Une étude publiée le 19 octobre dans la revue Nature estime que les porteurs de certains gènes ont mieux survécu à la peste noire que les autres. Ils ont transmis ces gènes à leurs descendants, les rendant aussi plus sensibles à certaines maladies auto-immunes.
Une pandémie peut avoir des conséquences des siècles après sa fin. C’est la conclusion à laquelle sont arrivés les scientifiques auteurs d’une étude publiée dans la revue scientifique Nature ce mercredi.
Les auteurs de l’étude ont voulu voir quelles conditions génétiques avaient favorisé la survie à la peste noire. La peste noire, qui a sévi en Europe, en Asie occidentale et en Afrique du Nord au milieu du XIVe siècle, est une maladie infectieuse qui a tué jusqu’à 50% de la population européenne. Des scientifiques ont analysé l’ADN de plus de 200 personnes étant mortes à Londres et au Danemark, peu avant, durant et peu après l’épidémie.
A Londres, les ADN ont été prélevés dans trois cimetières proches les uns des autres, étroitement datés grâce des techniques d’archéologie et des archives historiques. Au Danemark, les ADN provenaient de personnes enterrées dans cinq localités, réparties à travers le pays et ont été datés avec des moyens similaires à ceux de Londres.
Des gènes qui favorisent une survie à la peste
Les résultats ont montré que quatre gènes étaient associés à une survie à la peste noire. Un gène est un fragment d’ADN contenant les informations nécessaires à la production d’une protéine.

### Série de tâches
(a) Dans le texte sur la peste noire, combien de gènes les résultats ont-ils associés à une survie à cette maladie ?
(b) Rédigez la suite du texte sur la peste noire à partir de sa dernière phrase.
Les données constituent un matériau distinct, sans lien avec le texte sur la peste noire.

### Données de l'exercice
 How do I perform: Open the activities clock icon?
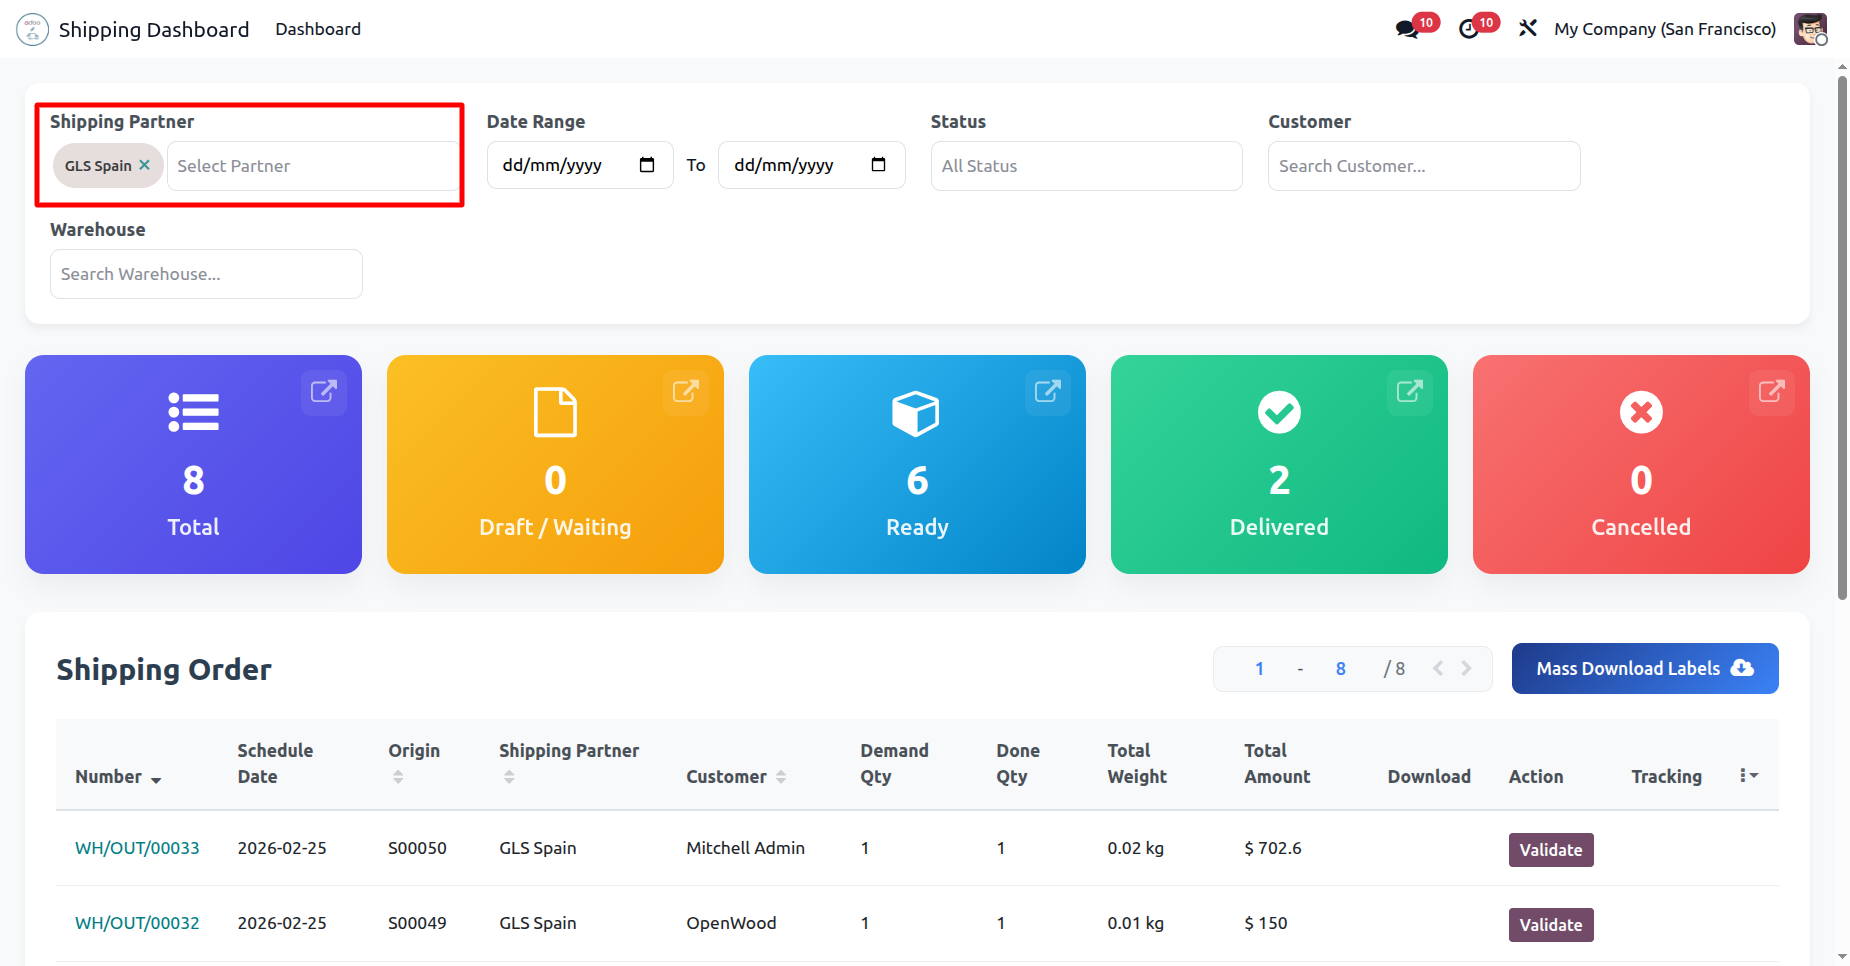coord(1469,29)
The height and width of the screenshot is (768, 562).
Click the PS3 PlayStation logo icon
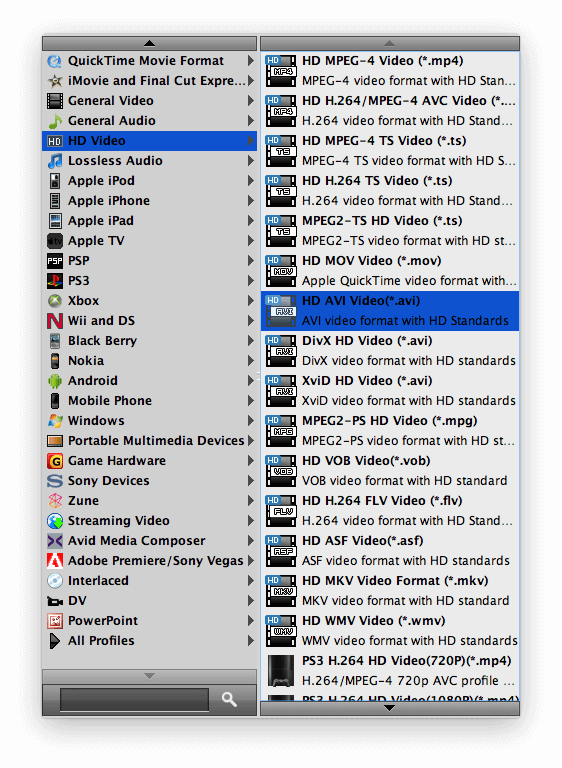coord(54,281)
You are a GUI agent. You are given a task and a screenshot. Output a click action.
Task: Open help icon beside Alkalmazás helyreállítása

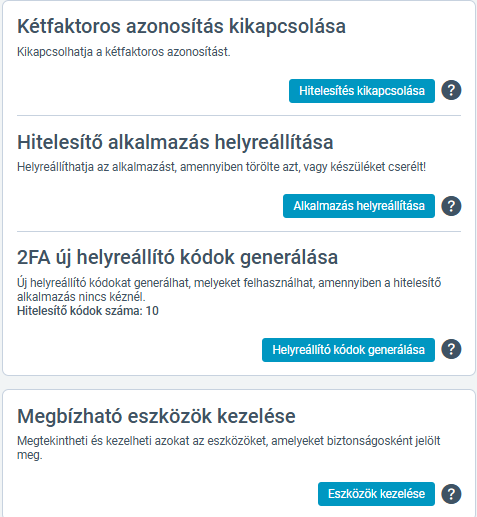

### Liste des réponses
(a) Quatre gènes.

(b)
“Le taux de mortalité élevé” de la peste noire suggère que les variants génétiques qui conféraient une protection contre l’infection “ont pu faire l’objet d’une forte sélection pendant cette période”, poursuit l’étude.
“En effet, les épidémies de peste quasi décennales survenues au cours des quatre cents années qui ont suivi la deuxième pandémie en Europe ont souvent (mais pas toujours) été associées à des taux de mortalité réduits”, ce qui pourrait être lié à l’adaptation génétique humaine, écrivent les auteurs.
Un gène qui s’est répandu dans la population
Les personnes ayant notamment le gène ERAP2 étant moins touchées par la peste, elles ont transmis ce gène à leurs enfants, développant une meilleure résistance à cette maladie dans la population. L’étude estime que les personnes dotées de ce gène au Moyen-Âge ont eu une chance de survie 40% plus élevée que ceux qui ne l’avaient pas.
Il était présent chez 40% des personnes décédées avant la peste noire à Londres, contre 50% après. Au Danemark, ce changement est encore plus marqué, de 45% à 70%.
Ainsi, “la peste noire a façonné l’évolution des gènes immunitaires”, explique sur Twitter Luis Bruno Barreiro, généticien et coauteur de l’étude.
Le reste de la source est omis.